Today at the HKN Student Project expo, two 6.111 projects showed how an FPGA can be used to identify a person's hands (juggling simulation) and colored patches and gloves (full body DDR). These systems recognize where a color is by filtering color from video data and identifying the center of mass of each color. Such filter and reduce (alludes to MapReduce of Google) recognition systems will be an important part of artificially intelligent system. Real-world solutions while sharing this common programming model, still require a significant amount of energy to program and train resulting in highly domain specific implementations.

Perhaps it would be useful to produce a general set of filters and reductive analyses. The system, guided by a programmer would assemble the filters and reductions to produce an output from an input stream: where are the hands in this image stream, what is the word in this audio stream. I realized that training such a system, would be simpler, but there is still the problem of calibrating a paramater space for the filters: which frequencies are interesting, what size of red-blob in a filtered image qualifies as a hand? How do we handle arbitrary training sets?

This problem is closely related to speech synthesis: what parameters for tone generators and filters are necessary to model a voice? It struck me that perhaps the reason we recognize and understand speech is because we can mimic the words and the intentions expressed.
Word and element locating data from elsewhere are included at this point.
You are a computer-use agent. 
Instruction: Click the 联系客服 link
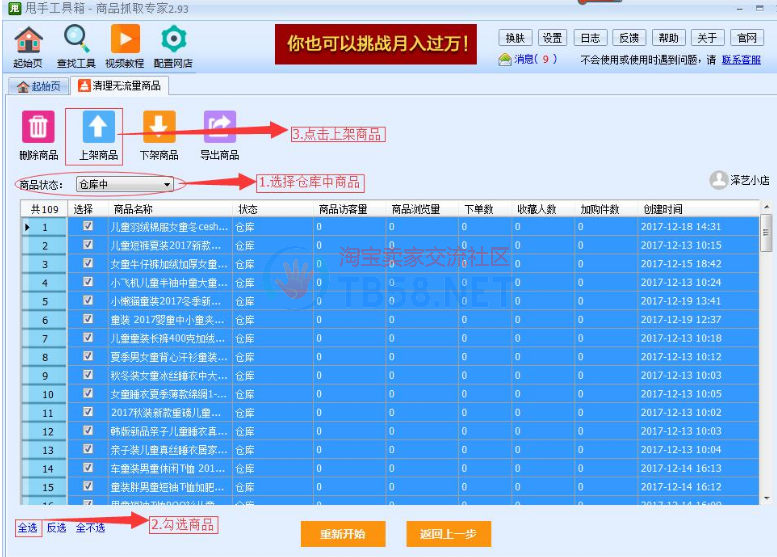[x=747, y=60]
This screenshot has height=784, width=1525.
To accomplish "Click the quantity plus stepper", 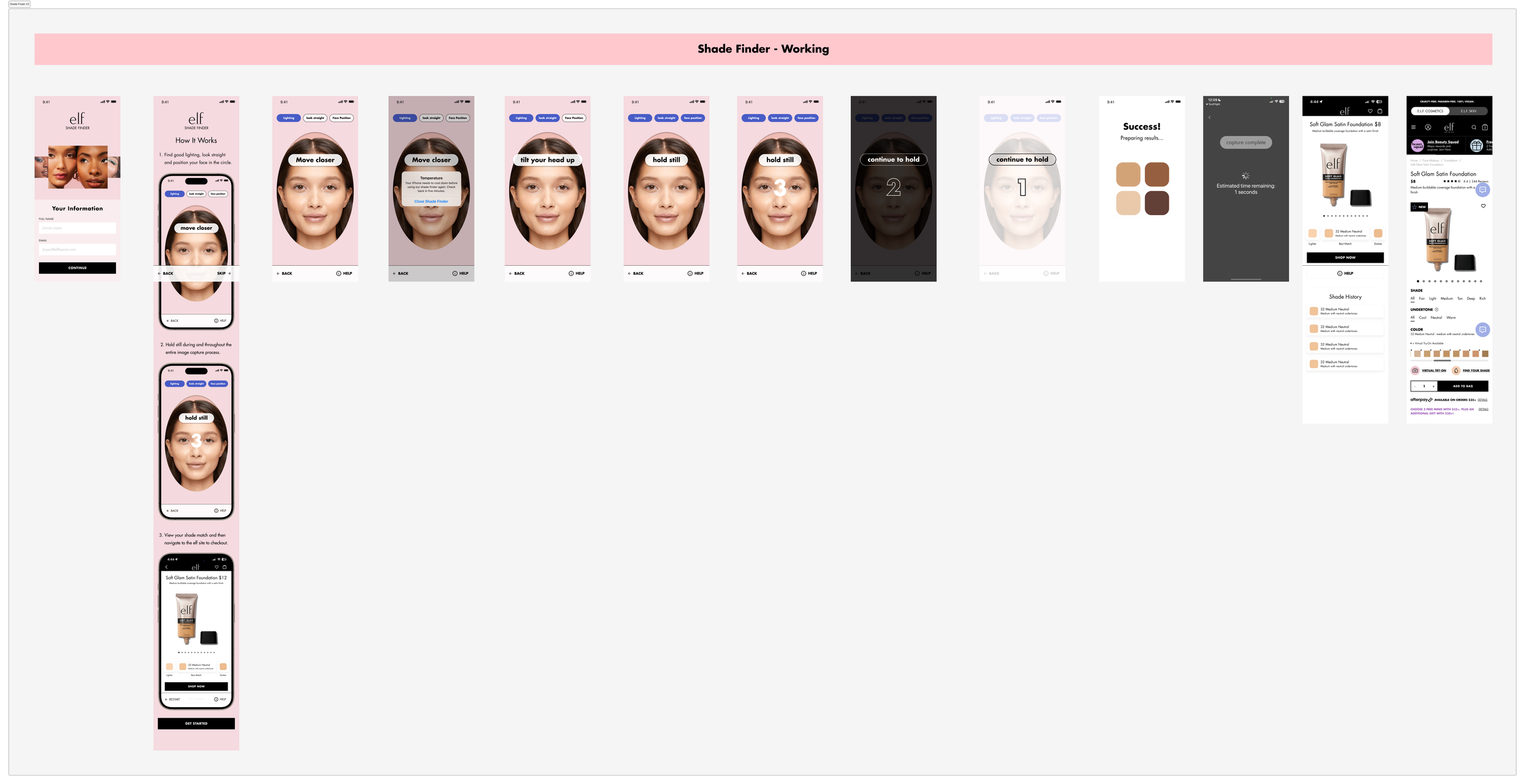I will tap(1433, 386).
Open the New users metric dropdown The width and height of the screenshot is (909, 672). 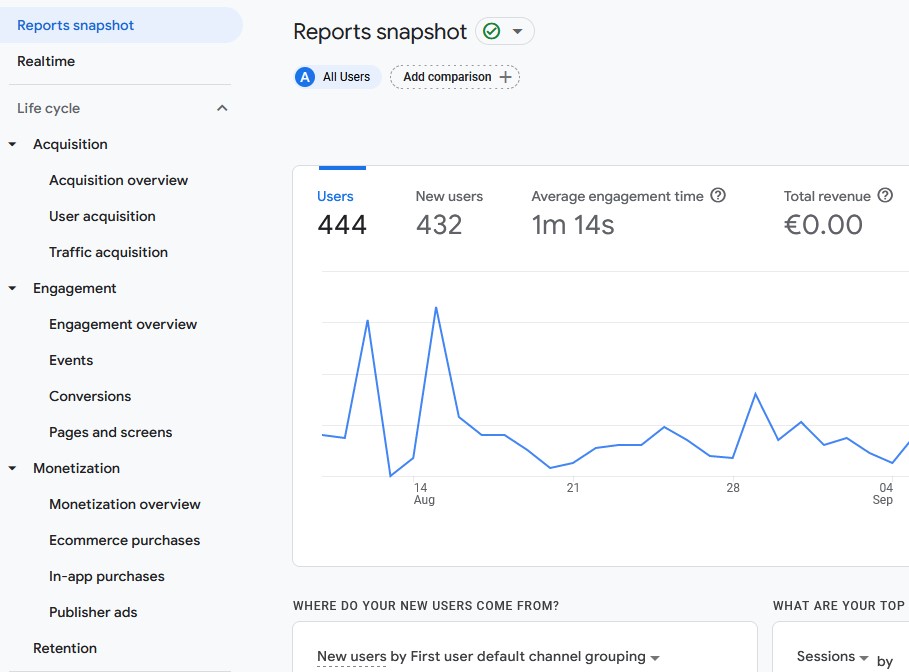coord(350,657)
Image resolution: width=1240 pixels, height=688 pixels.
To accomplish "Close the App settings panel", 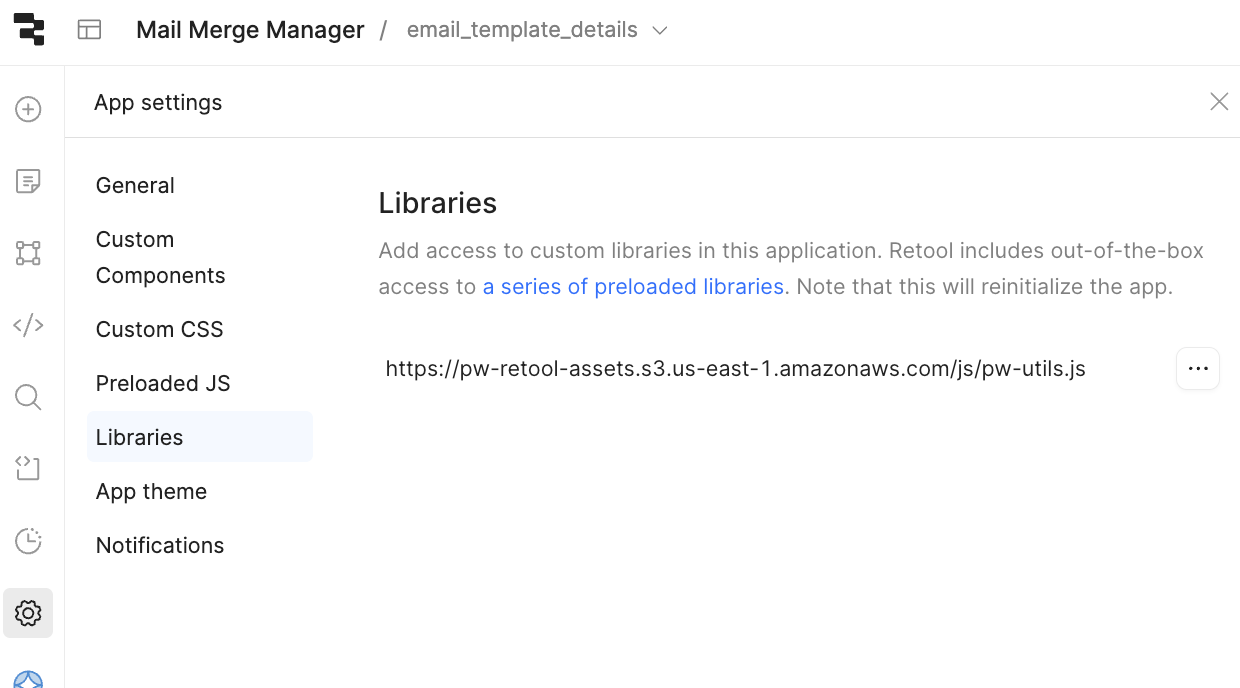I will click(1218, 102).
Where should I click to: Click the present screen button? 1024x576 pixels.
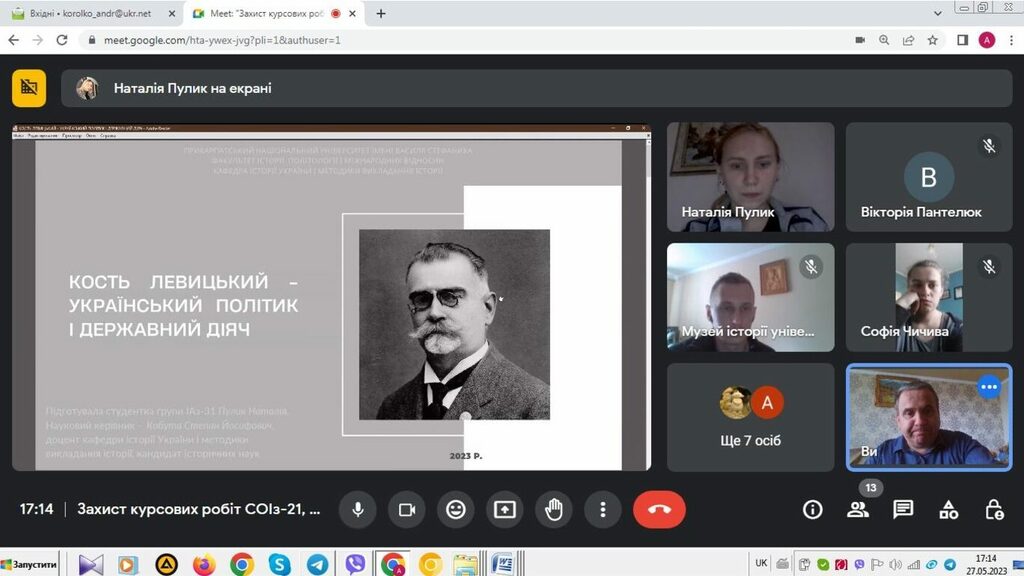(x=504, y=510)
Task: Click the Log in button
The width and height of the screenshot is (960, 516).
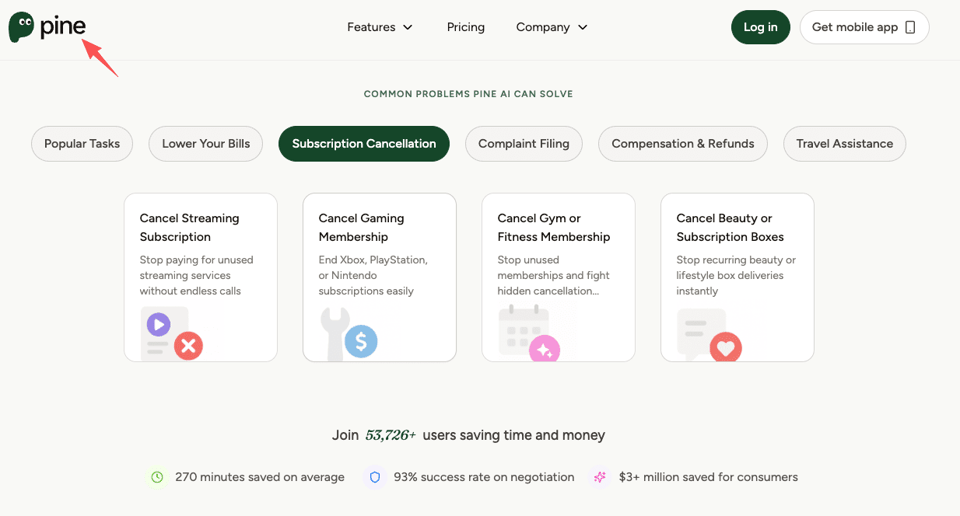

We recognize and understand when someone says "I am happy," because we can both produce the expression and sympathize with the emotion. Recognition is probably the lower hanging fruit than understanding.

The K-lines activated in person A when a person B says "happy" is instrinsically connected to the K-lines person A uses to control his voice. A computer could perform recognition by modulating the controls of a synthesizer to minimize the difference between the heard tone and the synthesized tone. This could apply to a video recognition system as well: attempt to render a scene matching what it sees. To find a hand, it renders a parametric model of a hand until we realize where what parameters for the hand to minimize the error between the rendered image and the seen image to a point where we are confident we have located the hand properly.

Since I'm a synth junkie, I think of a computer controlling the knobs on a synth to mimic a sound. By examining the gestures used to produce the sound, the synthesizer would recognize the world hello by realizing it is saying "hello" when it attempts to mimic the input. By translating an input space to a control-space we can produce a set of meaningful symbols on which to perform analysis. Useful control parameters are orthogonal/independent: if we modulate them in isolation we could find a parametric minima that is a component of the global minima. It is also nice if our parameters themselves do not have local minima in order to simplify minimization.

We don't always get that kind of niceness... perhaps we can take advantage of the continuity of trajectories in the physical world to imply only incremental modulation is required to control and maintain accurate replication synthesis.